Study text ::
»»

How to Help Your Kids with Anxiety During COVID-19

So much is uncertain and anxiety-provoking right now, but one thing is certain: kids experience anxiety during this COVID-19 pandemic, too. Not knowing how to help your kids with anxiety can be frustrating, and right now, when you might be dealing with anxiety of your own about the ever-changing COVID-19 scare, wondering how to deal with anxious kids can be challenging. Happily, there are ways you can help your kids deal with their anxiety and increase the mental health and wellbeing of everyone in your household in the process. Here are some insights from my own experience as a parent and former high school teacher and counselor. I can help you help your kids who have anxiety from COVID-19.

To Help Your Kids with Anxiety During COVID-19, Look Behind It

If you're a parent facing kids or teens who are out-of-sorts and anxious due to COVID-19, adjustment difficulties and lack of a sense of control are likely two of the driving forces behind their coronavirus anxiety. 

For all of us--and especially kids and teens--anxiety goes hand and hand with adjustment struggles. Change is hard, and kids don't have the life experience or the developed thinking styles to smoothly and easily deal with it. This is why transitions are difficult for many kids, sometimes leading to loud resistance and tantrums, other times leading to pouting or whining or, for middle- and high school kids, moodiness and backtalk.

Unfortunately, right now change and transitions abound. In my state, the Department of Education mandated that all teachers only provide review material in their remote delivery, and my son's calculus teacher emailed everyone to tell them what this would be like for the class. Within hours of that message, the state changed its directive and the information from the teacher was obsolete. For kids who are prone to anxiety and have difficulties adjusting to changes, things like this are highly problematic. 

Things like this are also out of everyone's control. A lack of control is another big factor underlying anxiety at any time. Now, there are fewer and fewer things in our control, whether we're kids, parents, teachers, or anyone else. Even young children need to feel some control over their day in order to feel confident (read: less anxious) in themselves and their world. Adolescents, as any parent knows, balk when they lack control. 

The following tips can help you and your child or teenager adjust to constant change, feel some control, and thus reduce anxiety. 

How to Help Your Kids with Anxiety Amidst COVID-19

Helping your kids with anxiety during COVID-19 is difficult because so many things are out of your control. But one thing that is within your realm of control is how you interact with your kids and the structure you provide in your home. These are general guidelines; feel free to personalize them to create a system that works for your unique family and individuals in your family. 

  • Establish consistent routines and schedules. This will help kids adjust to their new "school" setting and all the other changes they are facing. It's important to give older kids a say in their schedule. Let them create a routine for their new normal and help them stick to it. The key is to have a routine that provides consistency and structure. 
  • Be flexible. Maintain your normal expectations and adhere to your established routines as much as possible, but do allow for flexibility. Help kids feel in control by allowing them to mix things up as they need to. 
  • Be intentional about fun and lightheartedness. When making your routines, schedule fun time on purpose and allow room for spontaneous fun. Kids process anxiety and stress through play, so provide plenty of opportunities for that every day.

««

Information supplied ::
»»

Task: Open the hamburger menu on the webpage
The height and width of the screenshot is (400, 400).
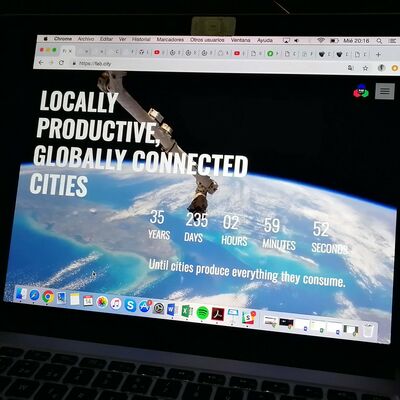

««
»»

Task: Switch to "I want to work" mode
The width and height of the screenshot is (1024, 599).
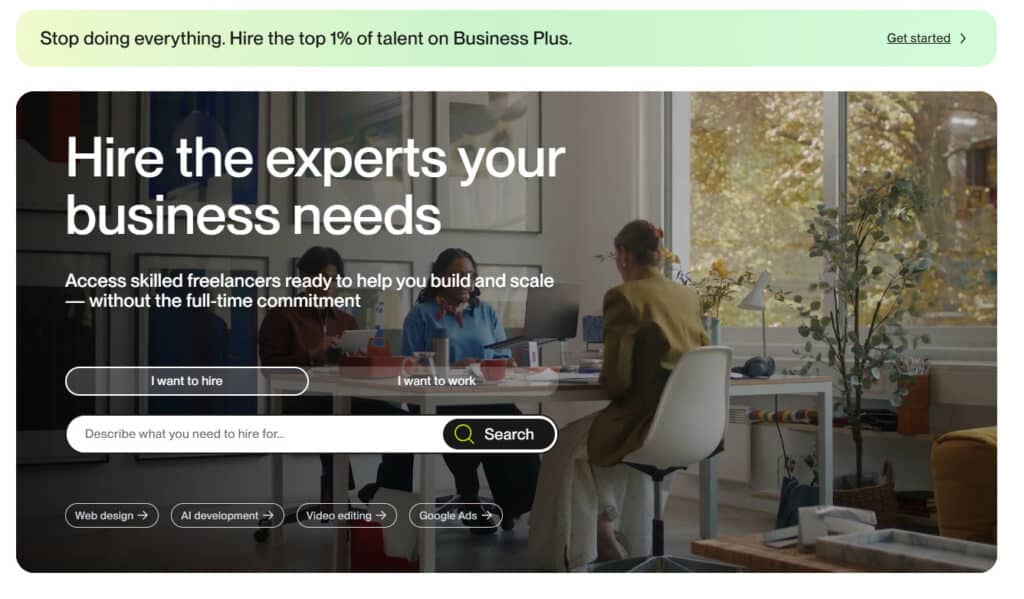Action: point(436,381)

««
»»

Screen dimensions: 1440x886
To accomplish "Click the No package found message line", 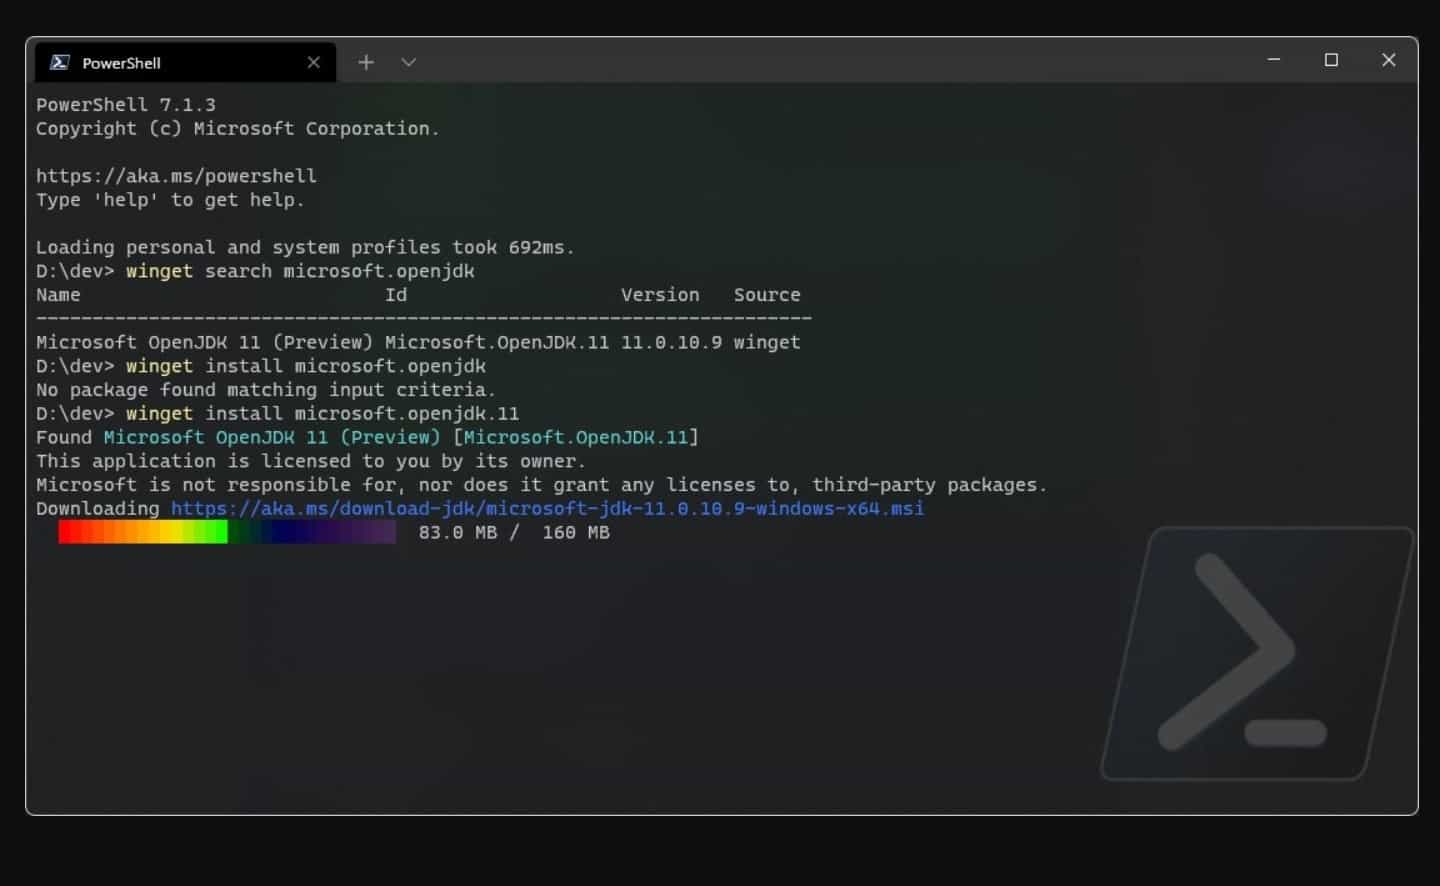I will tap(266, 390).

««

Required actions ::
A. Reproduce the part of the article on kids' COVID-19 anxiety from "To Help Your Kids with Anxiety During COVID-19, Look" to "their coronavirus anxiety.".
B. Write what comes next in the article on kids' COVID-19 anxiety, picking up after its final sentence.

Outputs by task ::
A.
To Help Your Kids with Anxiety During COVID-19, Look Behind It

If you're a parent facing kids or teens who are out-of-sorts and anxious due to COVID-19, adjustment difficulties and lack of a sense of control are likely two of the driving forces behind their coronavirus anxiety.

B.
  • Remain centered, balanced, and positive when talking about COVID-19 and its effects on your kids' anxiety. It's tempting to share everything with your kids to help them be informed, and it's also tempting to hide everything from them to protect them. Both extremes cause high anxiety in kids of all ages (and in adults, too). Know your kids, both their ages and personalities, and tailor what you tell them accordingly. When you talk to them, discuss positives as well as negatives, and involve them in problem-solving. This builds mental health and resilience so they can reduce anxiety now and in their future.

In providing structure and flexibility, you are helping your kids feel centered and in control, which results in less anxiety for kids during the COVID-19 crisis. This, coupled with being intentional about how you talk to them, conveys the message that you trust their ability to get through this in a positive, healthy way. That belief in your kids fosters their own self-confidence and self-efficacy and is one of the most effective ways to help them with anxiety now and through their lives.

How are you helping your anxious kids through the COVID-19 stress? Share your thoughts in the comments.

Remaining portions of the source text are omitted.